## Lesetext
Fraglich ist auch, wie die von Seiten der Ministerien eingesetzte Arbeitskraft rechtlich zu qualifizieren ist, denn: Mit der im Juli 2022 beschlossenen Novelle des Klubfinanzierungsgesetz (KlubFG) wurde § 5a eingeführt, der Spenden an die Parlamentsklubs regelt. Als Spende gilt demnach jede Zahlung, Sachleistung oder lebende Subvention (zur Verfügung gestelltes Personal), die natürliche oder juristische Personen dem Klub ohne entsprechende Gegenleistung gewähren.

## Daten zur Analyse
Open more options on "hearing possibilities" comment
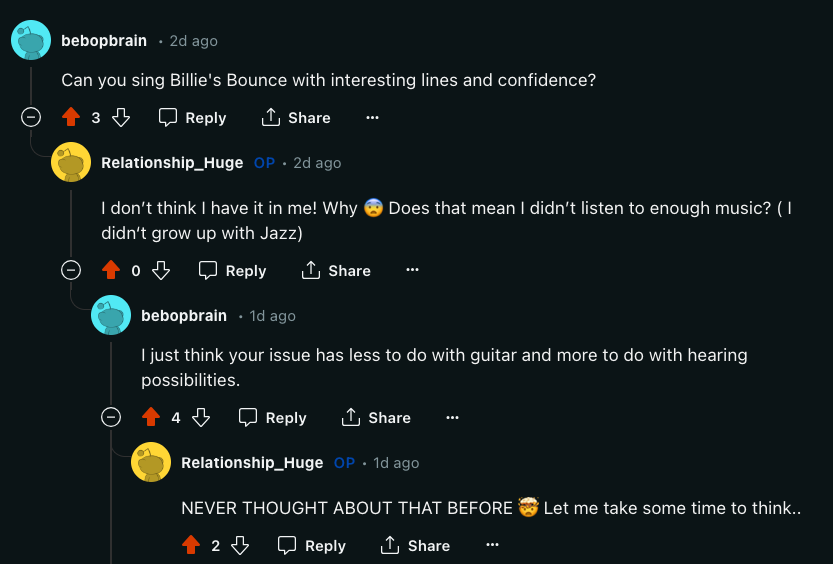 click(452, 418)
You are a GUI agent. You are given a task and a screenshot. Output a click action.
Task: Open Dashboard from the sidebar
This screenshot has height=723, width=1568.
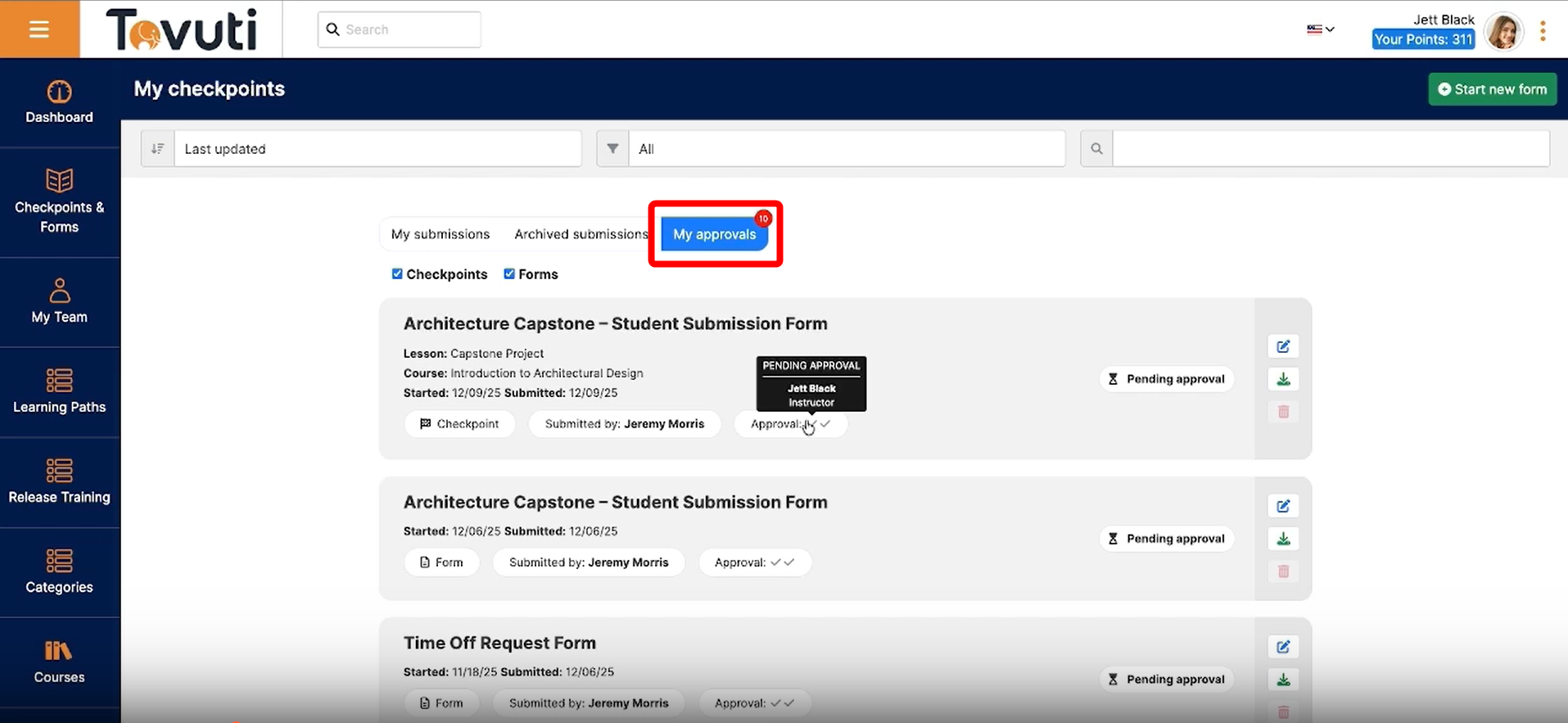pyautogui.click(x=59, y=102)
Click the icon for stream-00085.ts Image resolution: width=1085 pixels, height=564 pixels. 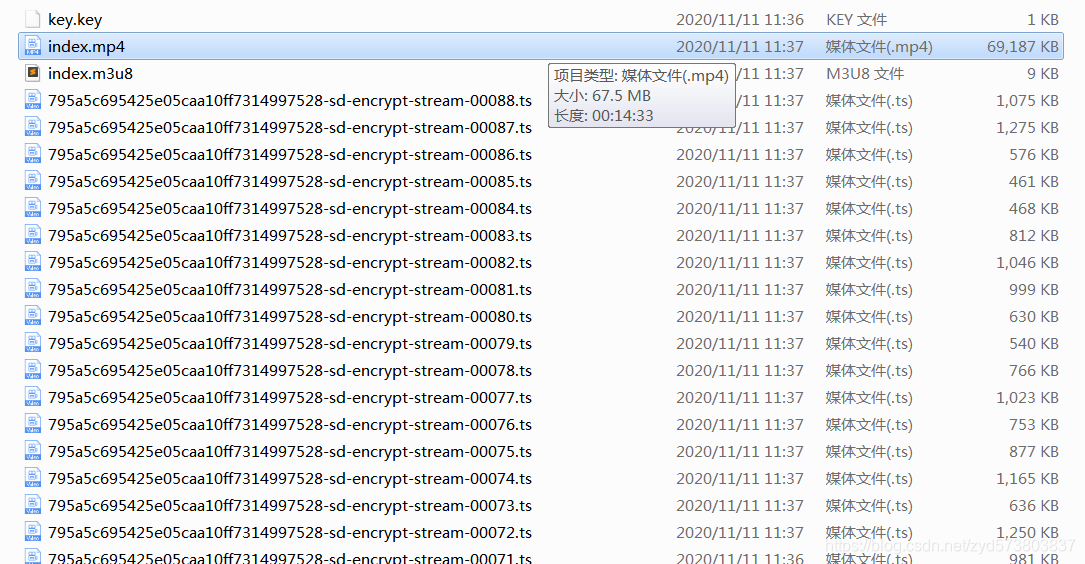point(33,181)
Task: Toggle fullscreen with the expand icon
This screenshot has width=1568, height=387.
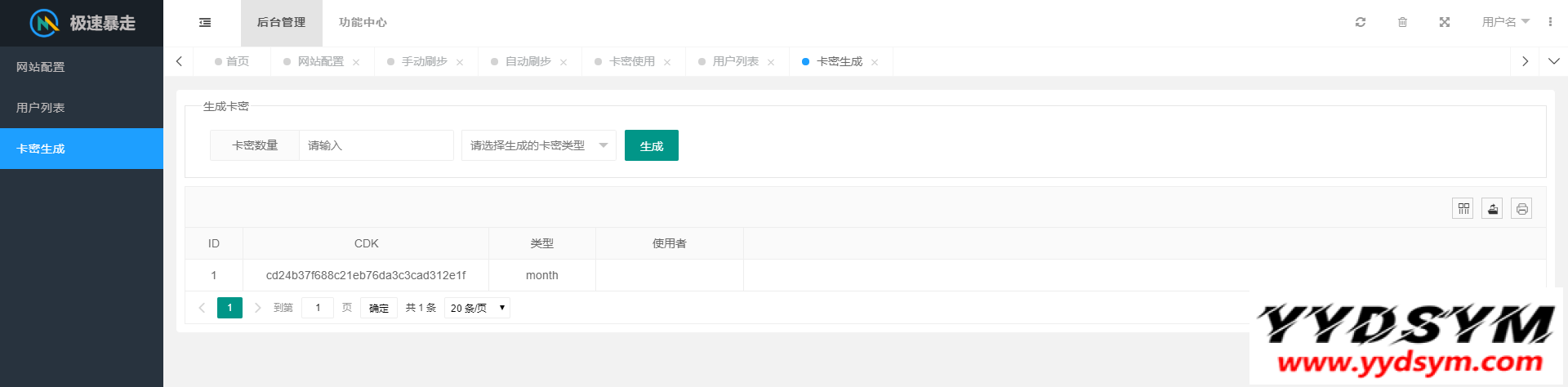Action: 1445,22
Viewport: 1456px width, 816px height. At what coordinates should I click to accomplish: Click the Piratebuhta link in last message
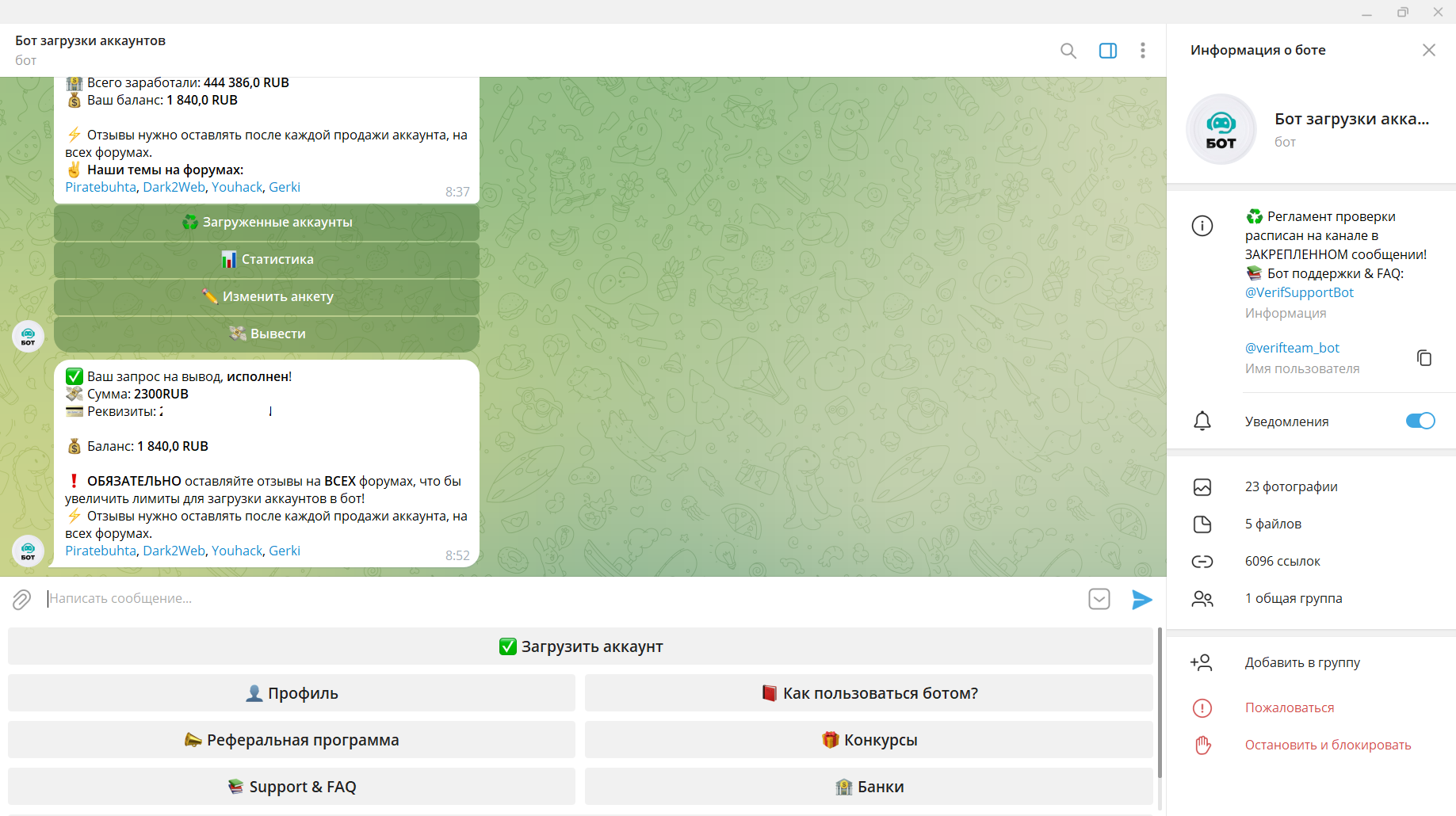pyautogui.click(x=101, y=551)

--

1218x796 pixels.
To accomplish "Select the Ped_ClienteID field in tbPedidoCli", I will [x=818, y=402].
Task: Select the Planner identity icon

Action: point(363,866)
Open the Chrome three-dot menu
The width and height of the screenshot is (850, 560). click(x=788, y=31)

* * *

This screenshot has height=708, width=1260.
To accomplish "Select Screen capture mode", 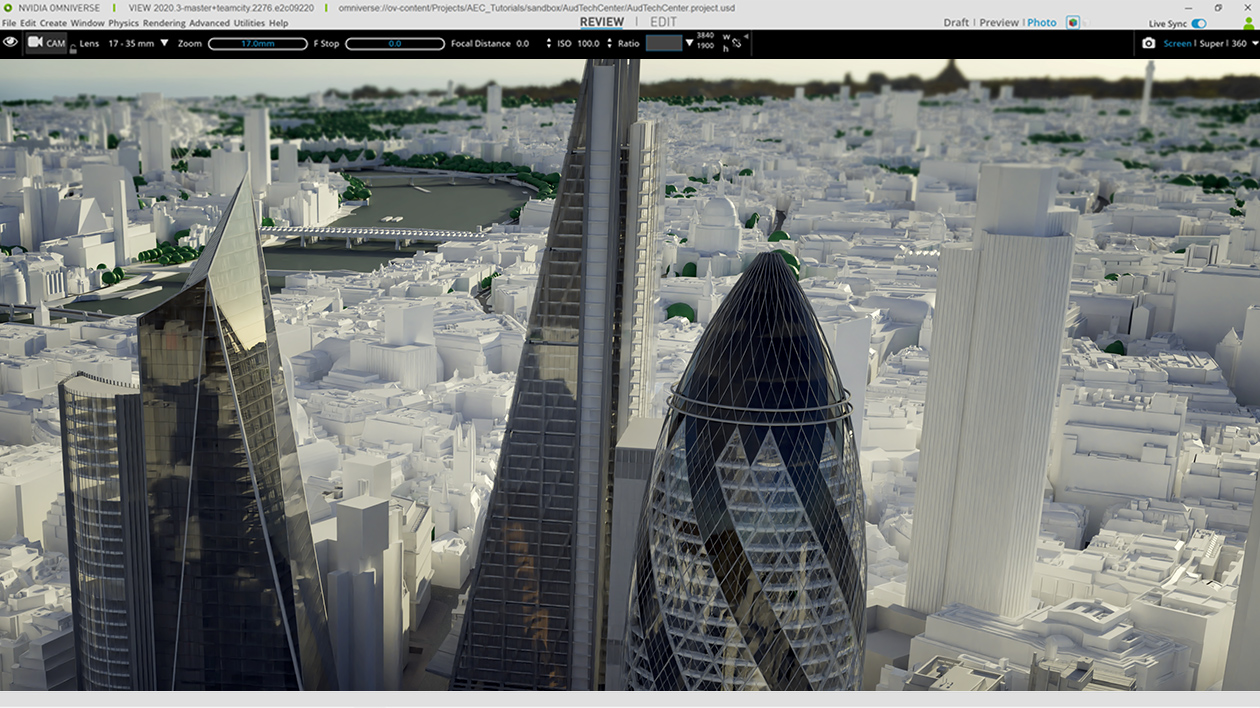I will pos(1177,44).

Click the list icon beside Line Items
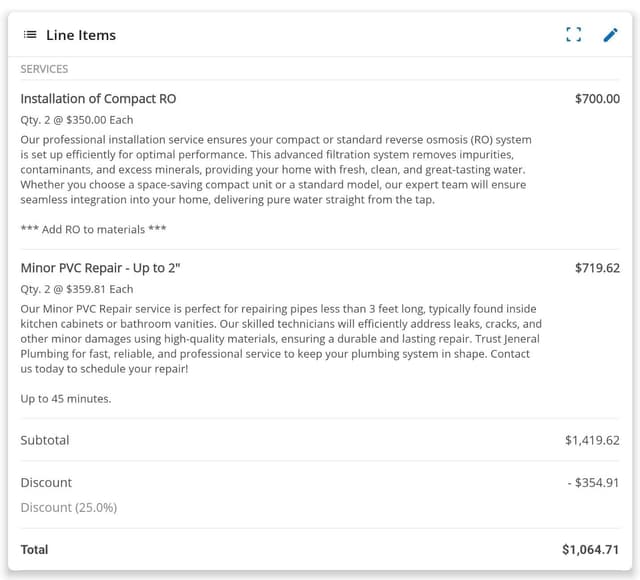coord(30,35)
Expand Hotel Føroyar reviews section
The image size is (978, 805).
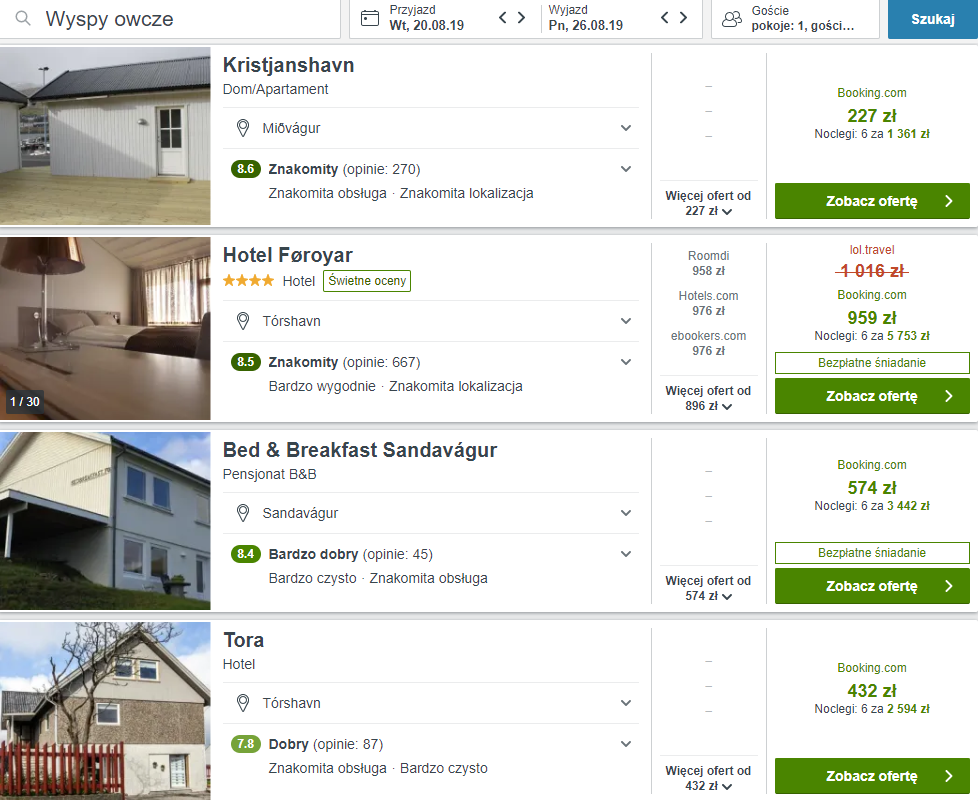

## Aufgabenstellung 1
Wann wurde laut dem Lesetext über Spenden an Parlamentsklubs die Novelle des Klubfinanzierungsgesetzes beschlossen?
## Aufgabenstellung 2
Geben Sie den Abschnitt des Lesetextes wieder, der mit den Worten "Fraglich ist auch, wie" beginnt und nach den Worten "entsprechende Gegenleistung gewähren." endet. Ersetzen Sie dabei "Parlamentsklubs" durch "Parlamentsfraktionen".
## Aufgabenstellung 3
Setzen Sie den Lesetext über die Spendenregelung für Parlamentsklubs im Anschluss an seinen letzten Satz fort.

## Schriftliche Antwort 1
Die Novelle wurde im Juli 2022 beschlossen.

## Schriftliche Antwort 2
Fraglich ist auch, wie die von Seiten der Ministerien eingesetzte Arbeitskraft rechtlich zu qualifizieren ist, denn: Mit der im Juli 2022 beschlossenen Novelle des Klubfinanzierungsgesetz (KlubFG) wurde § 5a eingeführt, der Spenden an die Parlamentsfraktionen regelt. Als Spende gilt demnach jede Zahlung, Sachleistung oder lebende Subvention (zur Verfügung gestelltes Personal), die natürliche oder juristische Personen dem Klub ohne entsprechende Gegenleistung gewähren.

## Schriftliche Antwort 3
Wenn Bundesbedienstete der Ministerien selektiv nur die Klubs der Regierungsparteien durch Bereitstellen legistischer Arbeit unterstützen, wäre die Vorgehensweise als gesetzwidrige Sachspende iSd § 5a KlubFG zu interpretieren. Diese - vom BMAW in der Beantwortung bestätigte - gängige Verwaltungspraxis, dass Fachexpertinnen und -experten der Bundesministerien die Klubs der jeweiligen Regierungsparteien mit ihrem fachlichem und legistischem Know-How unterstützen, müsste in der Tat überdacht werden, um einen möglichen dauerhaft rechtswidrigen Zustand zu vermeiden.

 

 

Die unterfertigten Abgeordneten stellen daher folgende

Anfrage:

 

  1. Welche Leistungen, wie insbesondere das Verfassen von Gesetzesanträgen und/oder die legistische Beratung zu Gesetzesanträgen, wurden an welche Parlamentsklubs und/oder deren Angehörige in der XXVII. GP von Seiten Ihres Ministeriums erbracht?
    1. Erfolgte die Erbringung solcher Leistungen entgeltlich oder unentgeltlich?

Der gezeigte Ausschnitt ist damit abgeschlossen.